この事態はおよそ150年前、浮世絵が瀬戸物の包装紙として(つまりどーでもいいものとして)海を渡り、やがて好事家の目に留まって美術品として扱われるも、それがマネを筆頭とする印象派の画家達(厳密に言うとマネは印象派の画家ではないが)の強力なインスピレーション源となり、絵画の革命(ひいてはモダニズム)の起爆剤となった経緯と瓜二つだ。あまりにもそっくりなので不安になるほどに。

だいたいにおいて、欧米文化圏においては、日本の高尚知識人が、自国の欧化の達成として感心して欲しいところに限ってミゴトに素通りされ、一番感心してほしくないところに限って、大々的に持ち上げられるという傾向がある。
浮世絵とはまさに当時のマンガである。春画との絡みもあり、近代国家の体制側としては、そんなものはできれば抹殺したい「恥」の部分であった。

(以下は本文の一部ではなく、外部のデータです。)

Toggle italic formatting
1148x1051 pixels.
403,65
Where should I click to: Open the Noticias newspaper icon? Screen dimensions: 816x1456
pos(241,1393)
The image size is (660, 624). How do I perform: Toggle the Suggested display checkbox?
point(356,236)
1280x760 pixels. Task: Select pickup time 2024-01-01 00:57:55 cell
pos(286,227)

それが印象派/後期印象派にとって、脱神話的な主題構成において、構図/色面構成の自在さにおいて、絵画の平面性の自覚の促しにおいて、とんでもなく斬新な絵画作法として熱狂的な支持を得る。ムッシュー・モネやムッシュー・ゴッホが、歌麿や国芳描く”キャラクター”に「萌え」たかどうかはわからないが、パリの浮世絵熱(ジャポネズリー)が凄まじいものであったことは周知の事実である。

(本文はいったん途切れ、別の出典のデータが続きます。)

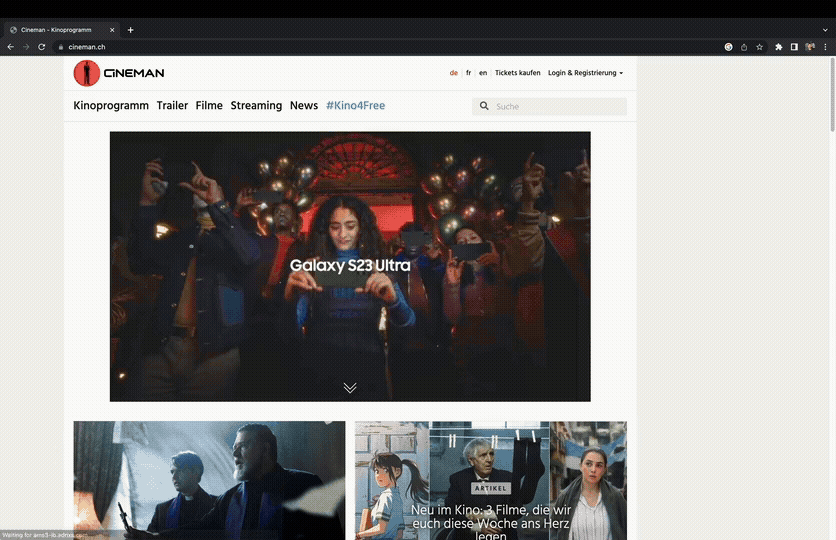Image resolution: width=836 pixels, height=540 pixels.
Task: Click the search magnifier icon
Action: point(485,106)
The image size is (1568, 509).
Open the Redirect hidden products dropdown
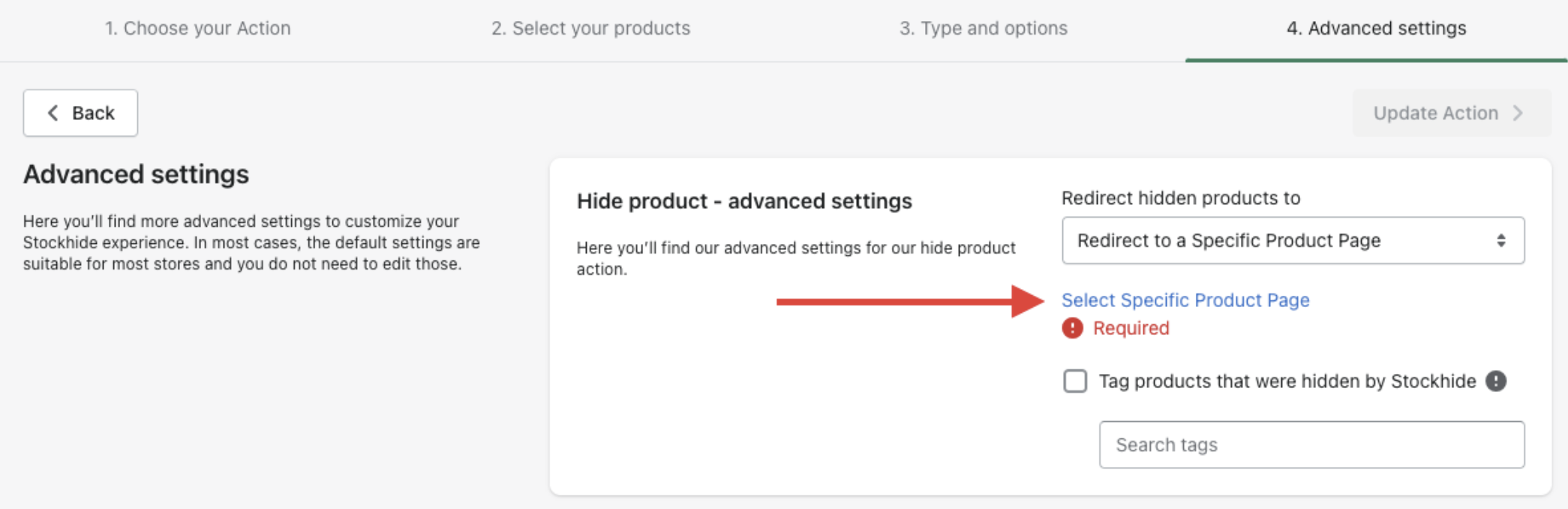pyautogui.click(x=1292, y=240)
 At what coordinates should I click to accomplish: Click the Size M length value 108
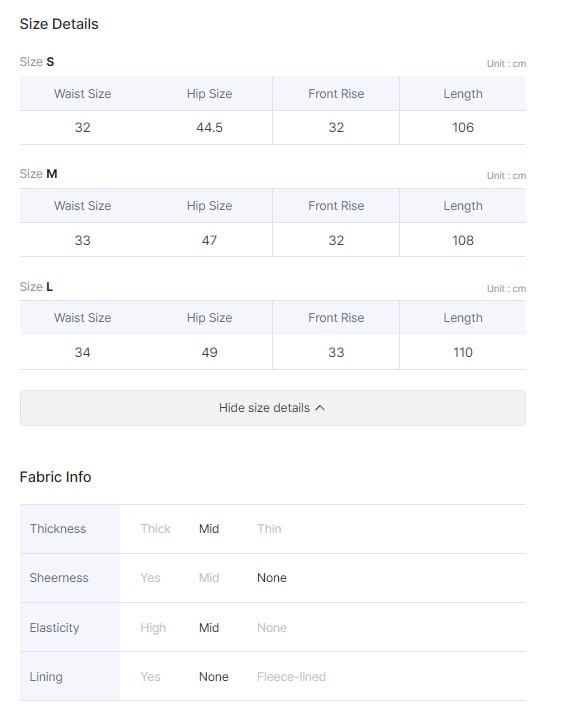463,240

一方、明治日本の洋画家たちは、まさに印象派が否定したサロン・アカデミー系の画家たちに学んで行く。つまりそのことは異文化の出会いにおいて、相互に学ぶべき課題が反転していたということなのか、それとも日本の側は、文化的な意義においては、そのカードゲームにおいて役にも立たない「ババ」をひいたにすぎないということなのか、見解が分かれるところだろう。

異文化の出会い、そのカルチャーショックにおいては、エキゾティズム、オリエンタリズムの問題がつねに絡んでくる。ローカルな観点から見れば、当たり前すぎて、そんなもののどこが面白いのか?というようなものが、異文化の眼をもってすると、とてつもないアヴァンギャルドな表現に映る(つまり異化作用によって)。
エキゾティズム/オリエンタリズムには、ロマン主義、さらにいえば「性」が透けているとも言える。つまり自国文化の煮詰まり/欲求不満に対し、その一切を解消してくれる、文明に冒されていない野性においての、魔法のようなテクニックを期待するという。すくなくともフランスの側から行くと、浮世絵とはそういうものであった可能性もある。一方日本の側も「西洋」の圧倒的な実在感を誇る量感、肉感に度肝をぬかれ、とてつもない欲望を感じ、ひたすらに追い求めていったとも言える。

「美術」の名において、明治の性急な欧化(つまり西洋画へのひれ伏し)に危機感を感じた岡倉天心/フェノロサによって、「日本画」なるものが生まれるのだが(浮世絵は当初そこではまったく考慮に入れられていなかった)、「洋画/日本画」、新しい造語としての「芸術/美術」、そこにおける「絵画/彫刻/建築/工芸」のヒエラルキーの問題と、今日「芸術/ART」に跨る「工芸/芸能」を交えた「マンガ/MANGA」の位置づけの問題というのは、実際、「判断停止」しないかぎりは、あっさりと片づくわけもない、非常にこみ入った問題群を形成している。いわば日本熱をひとつのファクターとして20世紀を席巻した欧米モダニズムの行方と、日本におけるそのモダニズムの影響とその後という問題、それを解くには実際、深く、多角的な視点が必要なのだ。あるいは、言語の定義をぎりぎりまで問い詰めつつ、全ての分別を反古にして行くような両義性が。(片方だけでは駄目なのだ)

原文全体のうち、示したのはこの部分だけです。